▸ **INSTRUCTION 1**: Using the R programming notes, decide whether each statement agrees with them: (a) A repeat loop can be exited only by calling break. (b) For command line interactive work, control structures are more useful than *apply functions. (c) A function returns the value of its first expression. Answer yes or no for each and quote the deciding words.
▸ **INSTRUCTION 2**:
Answer these questions from the R programming notes:
(a) What does Next do?
(b) How many coin flips does the rbinom example simulate?
(c) What is the title of section 2.5?
▸ **INSTRUCTION 3**: List the number and title of every subsection with a three-part number, such as 2.2.1, under the "Contents" heading of the R programming notes.

R Programming: Part 2 - Programming with R

Part 2 - Programming with R

Contents

2.1 Control Structures

2.2 Functions in R
 2.2.1 Declarations of Functions
 2.2.2 Arguments of Functions

2.3 Scoping Rules
 2.3.1 Lexical Scoping & Function Closure
 2.3.2 Lexical scoping vs. Dynamic scoping

2.4 More About Data
 2.4.1 Have a Glimpse of Data
 2.4.2 Dates and Times

2.5 Programming Assignment: Air Pollution

2.1 Control Structures

If-else structure:
if (<condition>) {#do something} else {#do something else}
The following acts the same:

> if (x > 3) y <- 10 else y <- 20
> y <- if (x > 3) 10 else 20

For loop structure:
for (<iterator> in <vector>) {#do something}
The following are equivalent (assuming x is a vector):

> for (i in 1:length(x)) print(x[i])
> for (i in seq_along(x)) print(x[i])
> for (I in seq_len(length(x))) print(x[i])
> for (letter in x) print(letter)

While loop structure:
while (<condition>) {#do something}

Repeat loop structure:
repeat {#do something}
It initiates an infinite loop. The only way to exit it is to call break.

Next is to skip an iteration of a loop.
Return is to exit the entire function.

Control structures mentioned above is useful for writing programs. But for command line interactive work, *apply functions are more useful (Will be discussed in the next part).

Extra: The function rbinom(r, n, p) performs r independent tests which follow binomial distribution with n trials and success probability p (X ~ B(n, p)), e.g. rbinom(10, 1, 0.5) is able to simulate the results of 10 coin flips.

2.2 Functions in R

2.2.1 Declarations of Functions

Functions are R objects as well. Functions can be created through

f <- function(<arguments>) {
	## Do something interesting
}

My first R function:

addTwo <- function(x, y) {
    x + y
}

The function will return whatever the value of the last expression is.
Another example:

column.means <- function(x)

▸ **DATASET CONTENT**:
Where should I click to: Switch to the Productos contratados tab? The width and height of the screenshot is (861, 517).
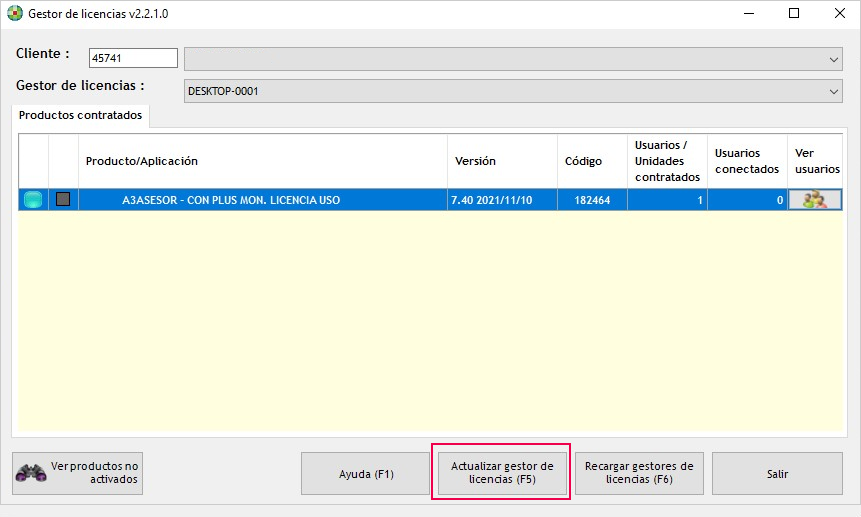[x=81, y=116]
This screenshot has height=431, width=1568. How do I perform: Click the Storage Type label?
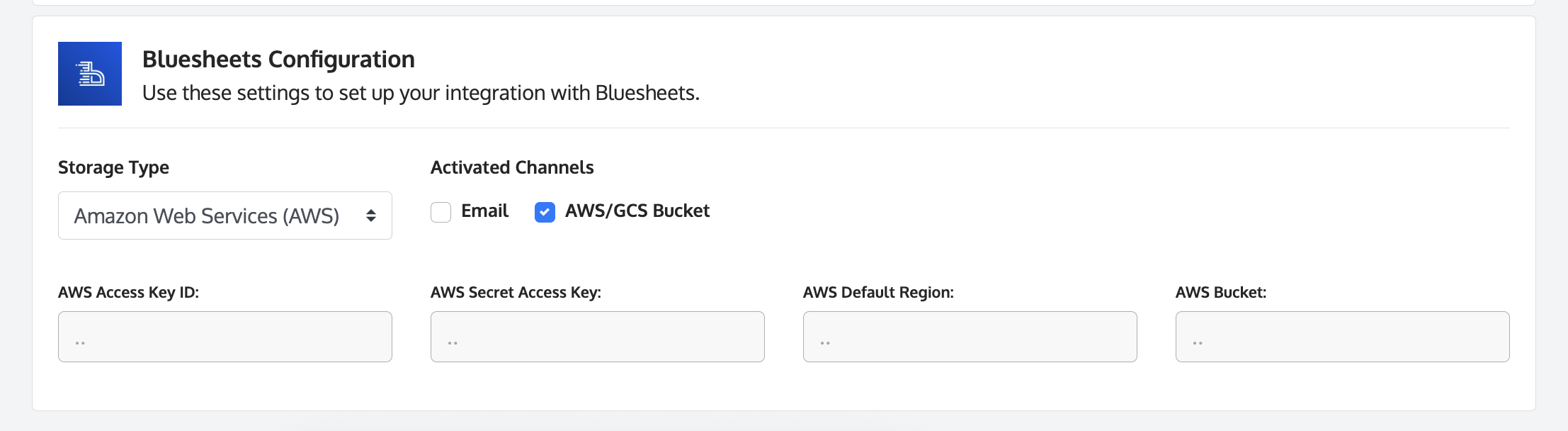tap(113, 167)
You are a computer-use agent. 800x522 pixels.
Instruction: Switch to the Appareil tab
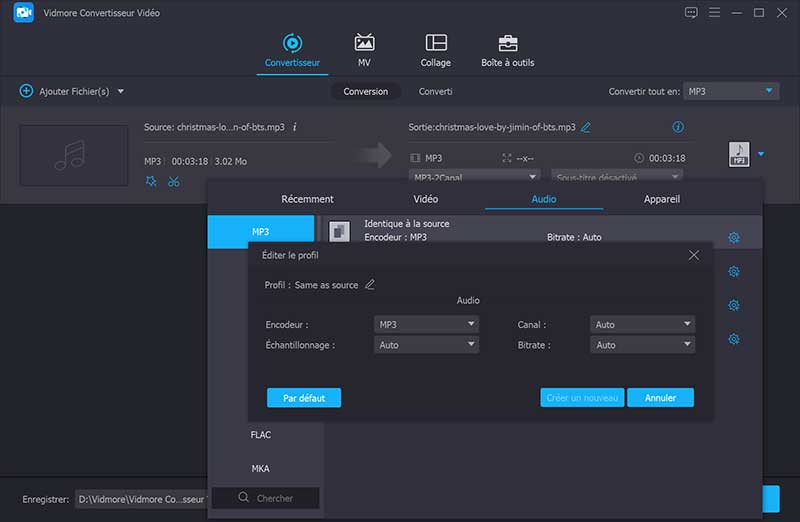click(661, 199)
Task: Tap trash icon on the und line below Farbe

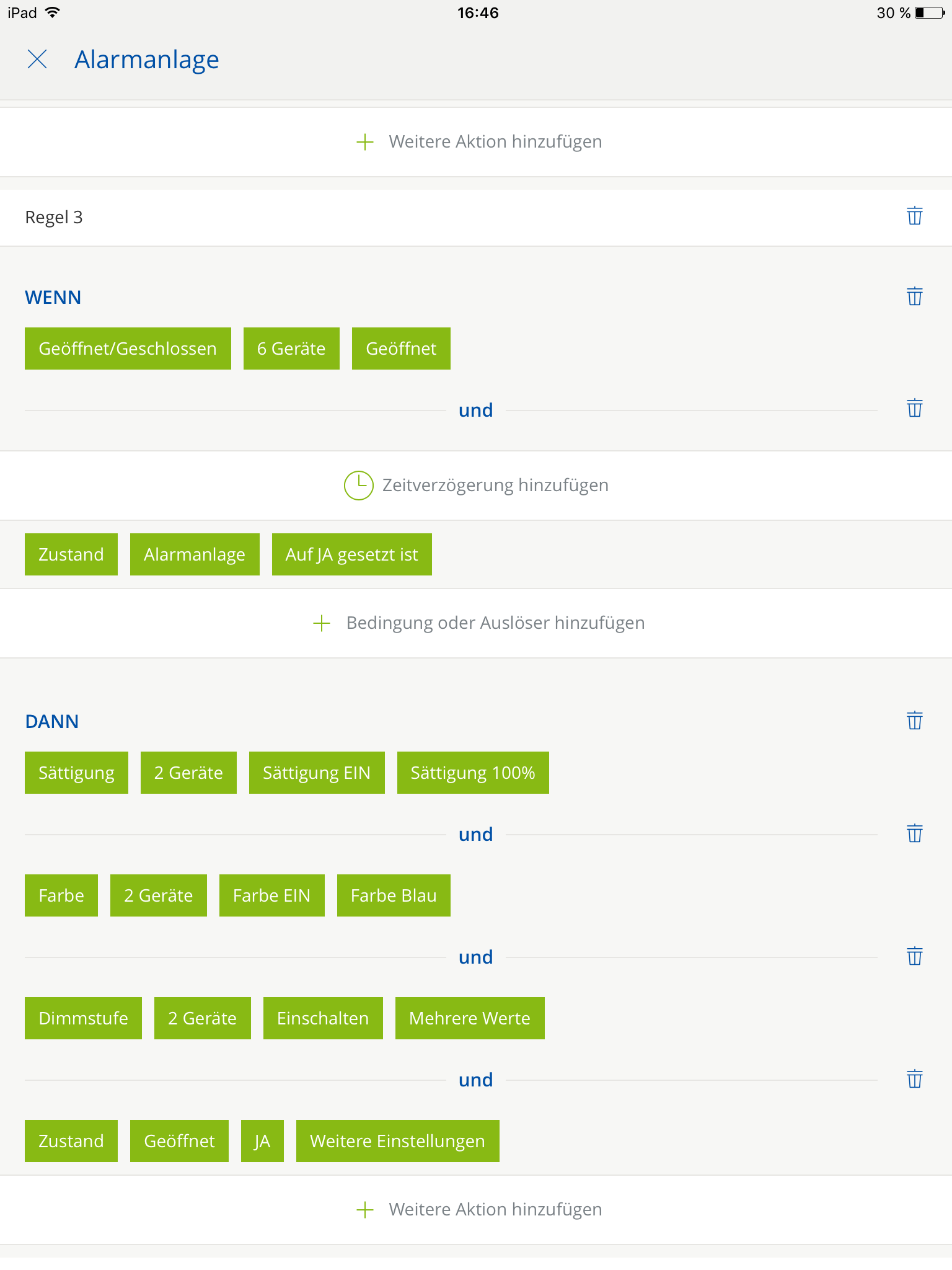Action: pos(914,957)
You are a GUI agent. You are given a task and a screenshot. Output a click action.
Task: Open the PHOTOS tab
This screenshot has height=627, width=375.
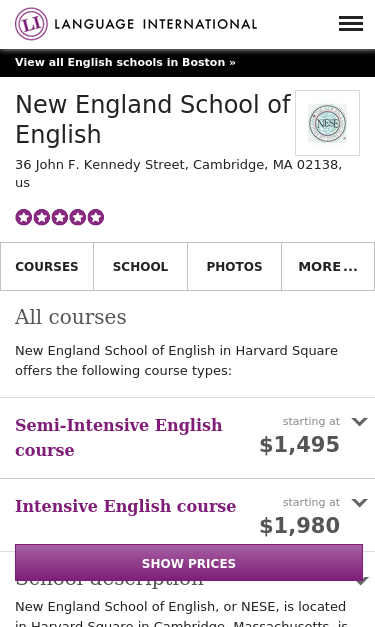coord(234,266)
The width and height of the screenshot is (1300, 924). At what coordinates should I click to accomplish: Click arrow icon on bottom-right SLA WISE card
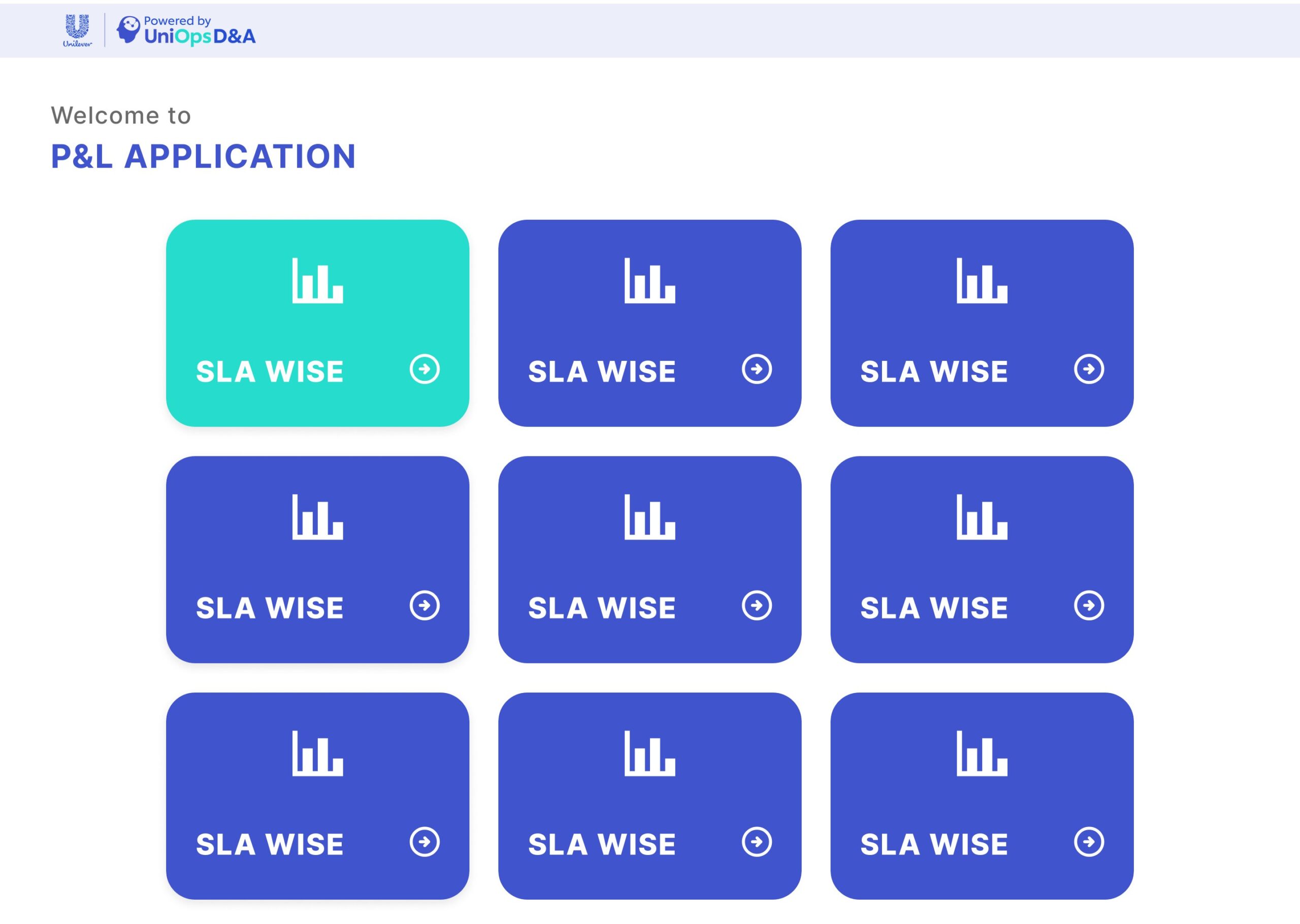click(x=1089, y=842)
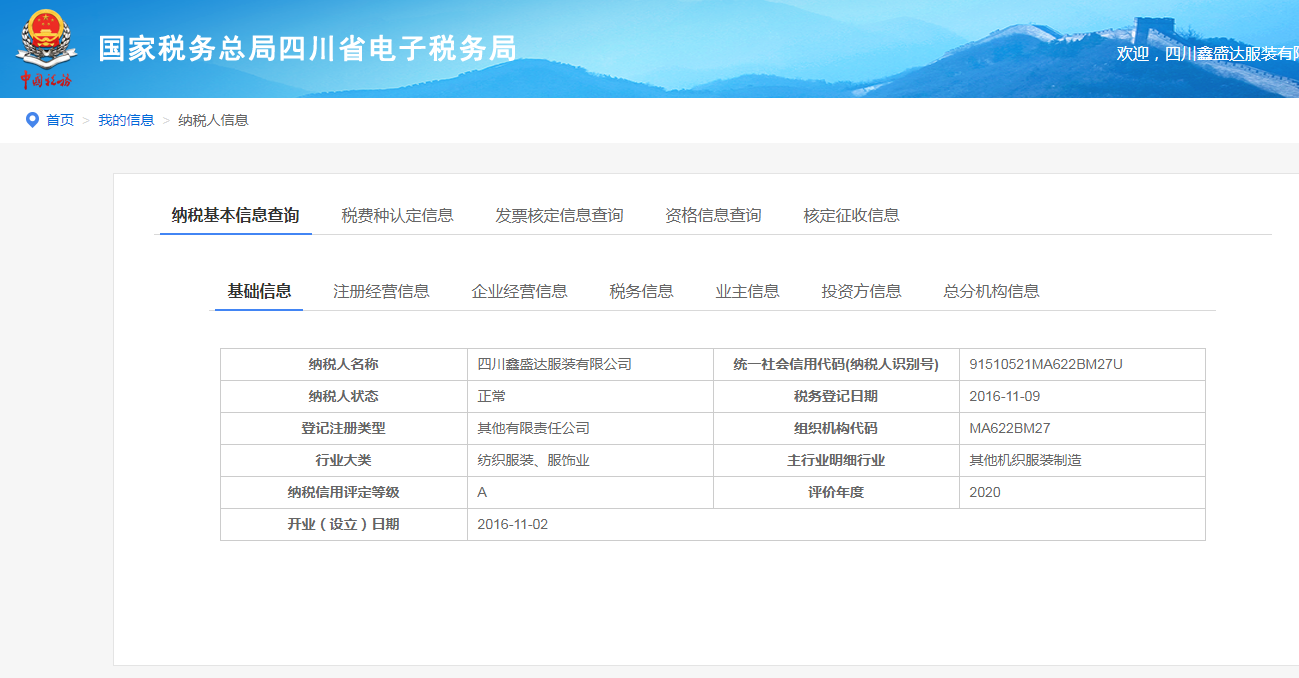This screenshot has width=1299, height=678.
Task: Switch to 企业经营信息 sub-tab
Action: (x=519, y=291)
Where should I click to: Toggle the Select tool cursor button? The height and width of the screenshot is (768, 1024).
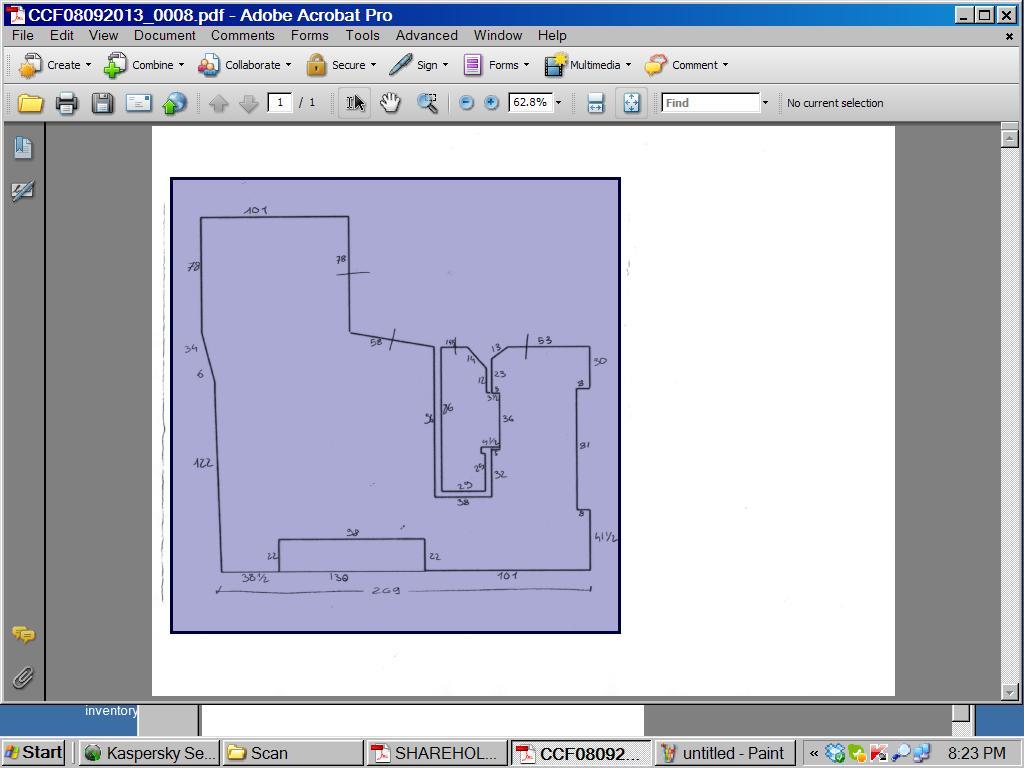tap(355, 103)
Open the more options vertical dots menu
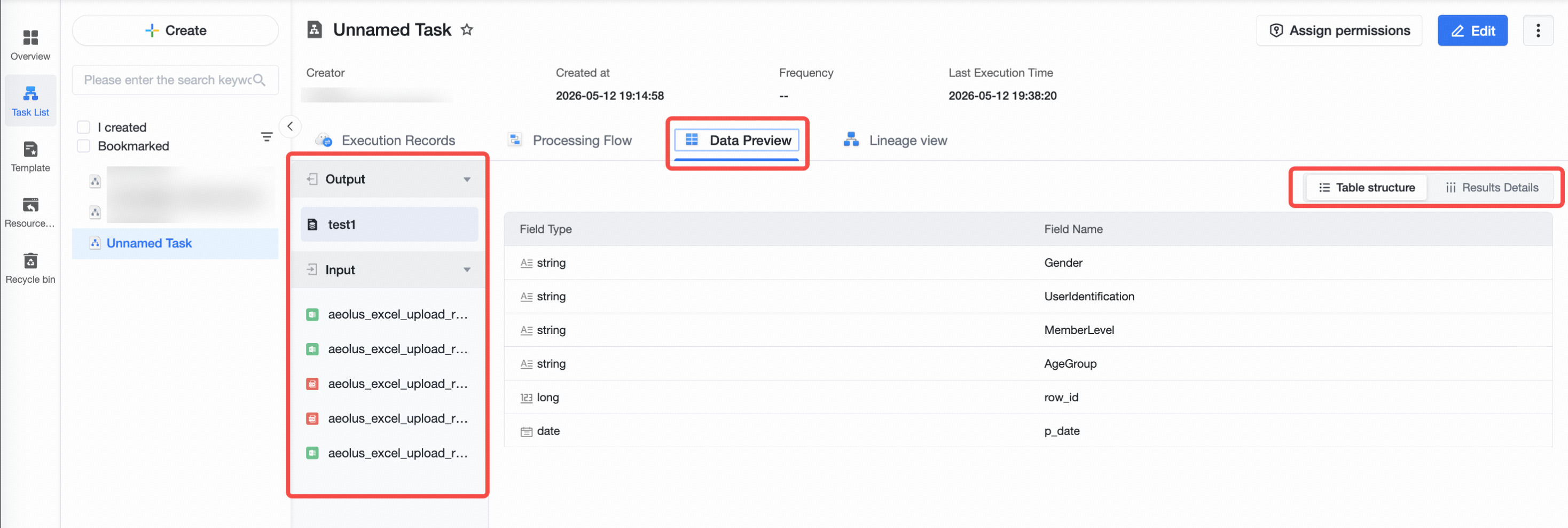Image resolution: width=1568 pixels, height=528 pixels. [1538, 30]

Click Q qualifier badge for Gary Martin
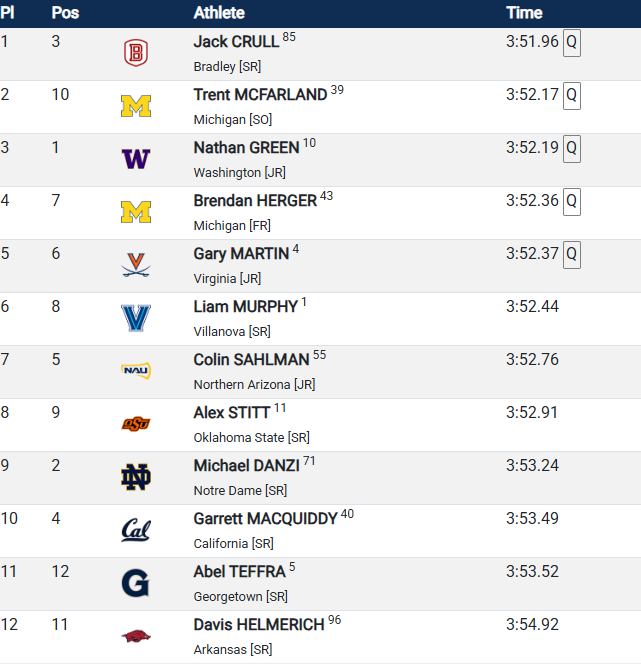[x=572, y=255]
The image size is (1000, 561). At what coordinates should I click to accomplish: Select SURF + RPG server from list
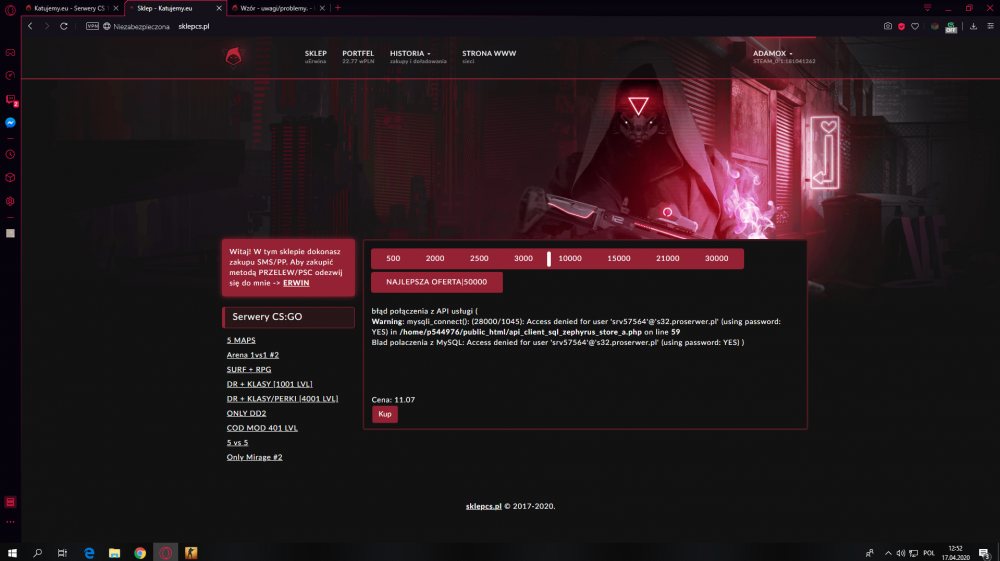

▸ **FULL OUTPUT 1**:
(a) Yes: "The only way to exit it is to call break."
(b) No: "But for command line interactive work, *apply functions are more useful"
(c) No: "The function will return whatever the value of the last expression is."

▸ **FULL OUTPUT 2**:
(a) It skips an iteration of a loop.
(b) 10
(c) Programming Assignment: Air Pollution

▸ **FULL OUTPUT 3**:
2.2.1 Declarations of Functions
2.2.2 Arguments of Functions
2.3.1 Lexical Scoping & Function Closure
2.3.2 Lexical scoping vs. Dynamic scoping
2.4.1 Have a Glimpse of Data
2.4.2 Dates and Times